═══ Listed records

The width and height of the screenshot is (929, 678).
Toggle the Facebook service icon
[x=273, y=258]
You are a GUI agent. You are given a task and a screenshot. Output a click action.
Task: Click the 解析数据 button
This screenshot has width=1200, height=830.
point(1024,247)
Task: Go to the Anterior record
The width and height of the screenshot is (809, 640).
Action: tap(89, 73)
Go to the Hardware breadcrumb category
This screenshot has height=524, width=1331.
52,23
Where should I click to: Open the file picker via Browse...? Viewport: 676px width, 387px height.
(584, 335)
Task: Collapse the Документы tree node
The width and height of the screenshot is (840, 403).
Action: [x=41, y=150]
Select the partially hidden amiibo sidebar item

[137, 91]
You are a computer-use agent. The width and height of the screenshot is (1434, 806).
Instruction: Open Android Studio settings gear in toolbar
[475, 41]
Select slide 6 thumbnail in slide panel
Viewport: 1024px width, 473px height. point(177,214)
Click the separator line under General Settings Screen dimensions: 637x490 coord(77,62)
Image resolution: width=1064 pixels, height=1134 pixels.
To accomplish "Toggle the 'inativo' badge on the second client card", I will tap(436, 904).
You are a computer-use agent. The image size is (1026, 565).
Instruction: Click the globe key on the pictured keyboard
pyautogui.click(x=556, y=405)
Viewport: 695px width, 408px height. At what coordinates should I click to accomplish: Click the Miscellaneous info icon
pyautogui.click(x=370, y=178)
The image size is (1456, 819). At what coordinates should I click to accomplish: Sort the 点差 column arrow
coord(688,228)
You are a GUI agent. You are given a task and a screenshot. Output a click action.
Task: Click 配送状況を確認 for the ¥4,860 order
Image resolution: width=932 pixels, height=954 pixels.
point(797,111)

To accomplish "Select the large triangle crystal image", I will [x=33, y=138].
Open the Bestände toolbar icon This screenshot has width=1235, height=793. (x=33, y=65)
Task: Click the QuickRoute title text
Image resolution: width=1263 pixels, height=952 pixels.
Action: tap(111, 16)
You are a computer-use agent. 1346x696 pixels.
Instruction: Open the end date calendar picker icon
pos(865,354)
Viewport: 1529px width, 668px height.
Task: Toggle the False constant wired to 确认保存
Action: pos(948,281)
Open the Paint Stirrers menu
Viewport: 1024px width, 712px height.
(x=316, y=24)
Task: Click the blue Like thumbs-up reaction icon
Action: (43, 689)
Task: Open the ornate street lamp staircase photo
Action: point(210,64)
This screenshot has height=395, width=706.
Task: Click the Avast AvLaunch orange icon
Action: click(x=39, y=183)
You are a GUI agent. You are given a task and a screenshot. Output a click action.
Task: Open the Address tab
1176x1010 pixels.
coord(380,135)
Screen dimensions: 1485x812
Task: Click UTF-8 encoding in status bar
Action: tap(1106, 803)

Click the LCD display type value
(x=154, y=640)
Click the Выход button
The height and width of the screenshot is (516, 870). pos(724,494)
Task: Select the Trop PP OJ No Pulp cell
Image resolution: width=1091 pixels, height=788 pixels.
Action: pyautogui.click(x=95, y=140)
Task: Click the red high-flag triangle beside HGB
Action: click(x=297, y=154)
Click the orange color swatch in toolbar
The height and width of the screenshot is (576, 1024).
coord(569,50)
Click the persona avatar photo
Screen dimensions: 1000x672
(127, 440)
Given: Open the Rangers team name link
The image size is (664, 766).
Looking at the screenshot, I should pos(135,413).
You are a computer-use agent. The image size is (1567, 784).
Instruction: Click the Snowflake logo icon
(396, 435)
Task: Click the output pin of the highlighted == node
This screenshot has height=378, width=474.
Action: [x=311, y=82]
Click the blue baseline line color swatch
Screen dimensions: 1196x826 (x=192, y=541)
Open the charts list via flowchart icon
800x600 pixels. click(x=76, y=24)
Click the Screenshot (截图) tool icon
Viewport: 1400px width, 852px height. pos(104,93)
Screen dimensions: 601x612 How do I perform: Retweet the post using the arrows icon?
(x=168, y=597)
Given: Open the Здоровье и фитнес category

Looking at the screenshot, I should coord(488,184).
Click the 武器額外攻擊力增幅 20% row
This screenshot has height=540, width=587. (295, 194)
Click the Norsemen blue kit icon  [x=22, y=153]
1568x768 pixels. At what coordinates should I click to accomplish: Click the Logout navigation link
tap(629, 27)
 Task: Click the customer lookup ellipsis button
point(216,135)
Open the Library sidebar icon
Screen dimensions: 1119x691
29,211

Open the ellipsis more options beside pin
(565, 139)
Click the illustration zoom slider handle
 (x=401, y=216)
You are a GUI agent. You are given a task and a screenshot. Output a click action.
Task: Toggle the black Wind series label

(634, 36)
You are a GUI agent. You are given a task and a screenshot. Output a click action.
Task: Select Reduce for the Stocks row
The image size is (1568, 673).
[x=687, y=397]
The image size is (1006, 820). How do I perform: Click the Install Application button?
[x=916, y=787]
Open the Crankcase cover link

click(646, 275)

══════

Exercise objective =
Whenever a line of the entries contains the string "will", copy that line.

Exercise answer =
To accomplish "Toggle the 'inativo' badge on the second client card", I will tap(436, 904).
To accomplish "Select the large triangle crystal image", I will [x=33, y=138].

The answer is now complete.